[start INPUT FOR THIS TASK]

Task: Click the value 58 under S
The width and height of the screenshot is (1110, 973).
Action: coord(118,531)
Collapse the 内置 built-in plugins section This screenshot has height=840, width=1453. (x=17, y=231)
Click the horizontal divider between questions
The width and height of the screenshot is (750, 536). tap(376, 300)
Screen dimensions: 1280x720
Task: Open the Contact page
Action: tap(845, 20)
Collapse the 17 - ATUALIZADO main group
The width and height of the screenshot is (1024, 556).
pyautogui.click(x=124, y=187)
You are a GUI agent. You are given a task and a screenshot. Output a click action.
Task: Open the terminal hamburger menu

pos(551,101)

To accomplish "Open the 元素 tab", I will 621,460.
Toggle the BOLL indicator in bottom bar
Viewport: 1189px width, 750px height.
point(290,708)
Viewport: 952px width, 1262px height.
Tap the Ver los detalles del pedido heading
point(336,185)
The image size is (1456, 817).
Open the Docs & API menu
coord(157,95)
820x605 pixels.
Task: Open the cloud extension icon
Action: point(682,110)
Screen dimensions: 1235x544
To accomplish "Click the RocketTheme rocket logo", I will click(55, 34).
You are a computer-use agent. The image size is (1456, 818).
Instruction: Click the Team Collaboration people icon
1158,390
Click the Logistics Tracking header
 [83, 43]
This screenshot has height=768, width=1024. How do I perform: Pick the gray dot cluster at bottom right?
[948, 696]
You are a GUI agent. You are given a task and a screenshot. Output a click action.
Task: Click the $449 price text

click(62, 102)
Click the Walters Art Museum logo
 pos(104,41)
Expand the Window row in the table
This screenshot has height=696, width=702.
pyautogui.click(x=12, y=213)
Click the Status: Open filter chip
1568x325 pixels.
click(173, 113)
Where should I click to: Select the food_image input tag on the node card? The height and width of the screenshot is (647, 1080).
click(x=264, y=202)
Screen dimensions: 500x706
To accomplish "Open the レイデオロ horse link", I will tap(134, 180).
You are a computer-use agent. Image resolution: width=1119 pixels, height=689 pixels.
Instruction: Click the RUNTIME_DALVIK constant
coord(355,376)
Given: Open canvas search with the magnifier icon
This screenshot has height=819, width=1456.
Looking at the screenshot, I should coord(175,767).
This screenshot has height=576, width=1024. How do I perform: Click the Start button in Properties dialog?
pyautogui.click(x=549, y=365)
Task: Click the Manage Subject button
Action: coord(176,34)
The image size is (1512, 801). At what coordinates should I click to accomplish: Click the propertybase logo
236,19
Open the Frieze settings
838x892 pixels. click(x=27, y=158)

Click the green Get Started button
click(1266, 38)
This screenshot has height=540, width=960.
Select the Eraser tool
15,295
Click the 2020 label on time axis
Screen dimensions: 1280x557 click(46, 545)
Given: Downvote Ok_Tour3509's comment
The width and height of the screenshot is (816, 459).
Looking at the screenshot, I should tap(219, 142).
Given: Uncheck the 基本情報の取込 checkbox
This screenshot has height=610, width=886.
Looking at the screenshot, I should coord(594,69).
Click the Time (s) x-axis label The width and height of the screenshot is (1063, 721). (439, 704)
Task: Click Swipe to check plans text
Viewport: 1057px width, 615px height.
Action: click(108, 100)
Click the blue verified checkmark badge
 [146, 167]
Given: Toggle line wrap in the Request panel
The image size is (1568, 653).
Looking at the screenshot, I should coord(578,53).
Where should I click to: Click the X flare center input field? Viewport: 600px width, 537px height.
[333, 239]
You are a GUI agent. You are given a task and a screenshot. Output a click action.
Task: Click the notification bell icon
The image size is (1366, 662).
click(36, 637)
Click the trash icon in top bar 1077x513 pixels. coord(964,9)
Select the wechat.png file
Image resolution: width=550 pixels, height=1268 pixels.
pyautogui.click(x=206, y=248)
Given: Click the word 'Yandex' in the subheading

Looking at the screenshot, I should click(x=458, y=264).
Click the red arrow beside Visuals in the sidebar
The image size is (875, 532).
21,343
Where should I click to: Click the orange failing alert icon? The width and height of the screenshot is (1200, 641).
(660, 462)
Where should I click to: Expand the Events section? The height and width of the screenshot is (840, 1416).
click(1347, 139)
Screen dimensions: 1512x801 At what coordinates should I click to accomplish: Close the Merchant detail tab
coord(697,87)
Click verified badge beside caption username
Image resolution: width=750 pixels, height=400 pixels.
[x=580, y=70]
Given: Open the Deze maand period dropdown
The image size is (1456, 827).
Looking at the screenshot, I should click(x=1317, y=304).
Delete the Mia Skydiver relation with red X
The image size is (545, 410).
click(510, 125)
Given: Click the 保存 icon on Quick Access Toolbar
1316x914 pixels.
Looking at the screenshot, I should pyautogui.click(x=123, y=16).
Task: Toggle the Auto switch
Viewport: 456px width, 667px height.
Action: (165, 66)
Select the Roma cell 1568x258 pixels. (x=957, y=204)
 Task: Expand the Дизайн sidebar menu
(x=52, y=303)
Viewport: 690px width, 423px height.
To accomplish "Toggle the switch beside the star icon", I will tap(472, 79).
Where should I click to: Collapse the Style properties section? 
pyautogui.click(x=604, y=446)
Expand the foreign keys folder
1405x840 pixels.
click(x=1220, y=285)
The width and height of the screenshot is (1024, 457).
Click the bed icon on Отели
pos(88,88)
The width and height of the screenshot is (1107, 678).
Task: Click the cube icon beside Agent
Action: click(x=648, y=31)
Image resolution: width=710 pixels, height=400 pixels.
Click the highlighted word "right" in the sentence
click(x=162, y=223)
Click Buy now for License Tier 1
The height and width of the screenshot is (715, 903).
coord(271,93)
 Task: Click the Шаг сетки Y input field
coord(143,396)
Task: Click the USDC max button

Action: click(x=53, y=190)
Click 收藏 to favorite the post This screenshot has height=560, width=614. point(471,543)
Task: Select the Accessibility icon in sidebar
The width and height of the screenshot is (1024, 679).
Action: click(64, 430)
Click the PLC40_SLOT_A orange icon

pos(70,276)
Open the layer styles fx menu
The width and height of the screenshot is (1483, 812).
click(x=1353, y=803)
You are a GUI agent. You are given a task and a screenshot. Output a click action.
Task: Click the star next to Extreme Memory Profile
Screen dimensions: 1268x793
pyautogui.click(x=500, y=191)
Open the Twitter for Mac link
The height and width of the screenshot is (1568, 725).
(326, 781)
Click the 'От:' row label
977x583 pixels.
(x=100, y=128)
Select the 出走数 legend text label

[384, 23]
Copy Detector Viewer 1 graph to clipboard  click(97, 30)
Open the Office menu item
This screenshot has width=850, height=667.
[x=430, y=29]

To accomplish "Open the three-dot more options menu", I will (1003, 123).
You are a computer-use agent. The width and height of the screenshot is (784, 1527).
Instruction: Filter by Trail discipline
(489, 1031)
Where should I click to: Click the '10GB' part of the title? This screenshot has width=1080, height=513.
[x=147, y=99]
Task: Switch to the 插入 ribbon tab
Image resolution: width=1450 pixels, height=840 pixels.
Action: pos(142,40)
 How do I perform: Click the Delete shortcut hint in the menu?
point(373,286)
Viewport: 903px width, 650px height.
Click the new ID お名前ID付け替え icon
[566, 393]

[end INPUT FOR THIS TASK]

Repeat the stretch of the listing above from its first line through the line containing "Action: tap(845, 20)", both ends included, with every line kept as it stands.

Task: Click the value 58 under S
The width and height of the screenshot is (1110, 973).
Action: coord(118,531)
Collapse the 内置 built-in plugins section This screenshot has height=840, width=1453. (x=17, y=231)
Click the horizontal divider between questions
The width and height of the screenshot is (750, 536). tap(376, 300)
Screen dimensions: 1280x720
Task: Open the Contact page
Action: tap(845, 20)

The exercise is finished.